At the Center for Comprehensive Assistance to Children, Adolescents and Women (CAINNAM), 2,878 people benefited from strengthening of information and epidemiological surveillance systems, including community health actors in 7 states. In Tachira, 636 people benefited from delivery and distribution of information on COVID-19 prevention and control, at the Center for Integral Attention to Children, Adolescents and Women (CAINNAM).

The Health Cluster held regular virtual meetings on 24 September, with emphasis on telemedicine and child pornography and the Zulia sub-national Health Cluster meeting on 29 September.


For the COVID-19 response, the following actions are needed: accelerate efforts to increase health services and maintain a supply of health services for priority pathologies, avoid overcrowding and provide personal protective equipment for health workers.

Monitoring health workers, indigenous populations and people on the move is needed.
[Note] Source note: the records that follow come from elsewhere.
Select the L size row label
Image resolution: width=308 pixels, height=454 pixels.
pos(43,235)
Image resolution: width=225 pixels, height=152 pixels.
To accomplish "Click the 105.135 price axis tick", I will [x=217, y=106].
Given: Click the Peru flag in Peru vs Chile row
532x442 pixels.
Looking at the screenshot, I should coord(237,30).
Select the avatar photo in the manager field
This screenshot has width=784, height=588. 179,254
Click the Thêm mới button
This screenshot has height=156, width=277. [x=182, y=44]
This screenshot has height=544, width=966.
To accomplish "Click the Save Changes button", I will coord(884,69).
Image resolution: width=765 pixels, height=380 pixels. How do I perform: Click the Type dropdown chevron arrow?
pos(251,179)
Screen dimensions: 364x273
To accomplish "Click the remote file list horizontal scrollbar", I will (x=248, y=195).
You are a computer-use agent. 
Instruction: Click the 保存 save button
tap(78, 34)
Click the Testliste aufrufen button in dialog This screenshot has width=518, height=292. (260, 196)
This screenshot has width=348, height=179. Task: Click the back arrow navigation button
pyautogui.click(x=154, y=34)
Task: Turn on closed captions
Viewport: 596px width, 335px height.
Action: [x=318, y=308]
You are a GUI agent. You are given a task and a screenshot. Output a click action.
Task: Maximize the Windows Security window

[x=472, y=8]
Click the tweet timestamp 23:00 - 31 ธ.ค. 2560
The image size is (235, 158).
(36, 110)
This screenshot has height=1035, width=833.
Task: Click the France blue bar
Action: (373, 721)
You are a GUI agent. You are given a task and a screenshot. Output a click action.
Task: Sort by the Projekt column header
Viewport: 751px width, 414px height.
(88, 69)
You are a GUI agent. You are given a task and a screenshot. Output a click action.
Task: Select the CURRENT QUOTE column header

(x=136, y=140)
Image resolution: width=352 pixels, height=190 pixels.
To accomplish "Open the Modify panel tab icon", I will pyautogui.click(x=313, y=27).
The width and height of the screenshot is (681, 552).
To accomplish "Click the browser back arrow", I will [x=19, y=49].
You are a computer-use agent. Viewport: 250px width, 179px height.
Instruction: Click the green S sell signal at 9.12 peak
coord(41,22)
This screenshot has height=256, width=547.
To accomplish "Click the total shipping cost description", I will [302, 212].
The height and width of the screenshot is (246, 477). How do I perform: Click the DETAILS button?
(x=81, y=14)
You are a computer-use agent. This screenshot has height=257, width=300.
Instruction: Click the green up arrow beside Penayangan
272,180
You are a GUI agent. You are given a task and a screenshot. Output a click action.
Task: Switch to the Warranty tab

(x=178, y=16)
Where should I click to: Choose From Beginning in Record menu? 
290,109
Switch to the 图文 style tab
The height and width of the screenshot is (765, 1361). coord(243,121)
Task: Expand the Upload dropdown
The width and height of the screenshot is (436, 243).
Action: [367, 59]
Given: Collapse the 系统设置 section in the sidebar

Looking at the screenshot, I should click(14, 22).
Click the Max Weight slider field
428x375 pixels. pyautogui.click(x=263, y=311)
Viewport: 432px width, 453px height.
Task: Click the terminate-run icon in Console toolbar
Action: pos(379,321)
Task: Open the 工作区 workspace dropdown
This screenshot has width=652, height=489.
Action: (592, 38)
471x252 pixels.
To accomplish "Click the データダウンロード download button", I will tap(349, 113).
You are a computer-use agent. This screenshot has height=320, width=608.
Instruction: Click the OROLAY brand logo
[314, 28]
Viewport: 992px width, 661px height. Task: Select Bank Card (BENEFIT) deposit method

In the context of COVID-19, these vulnerable populations face particular risks and may be predisposed other outbreaks. For the Mako ethnic group, located south of Piaroa, the nearest hospital with an Intensive Care Unit is more than 500 km away. The distance between the patient and the health facility is correlated to the risk of death in COVID-19 cases.

Fuel shortages are a challenge to humanitarian operations and to access to health services, including vaccination.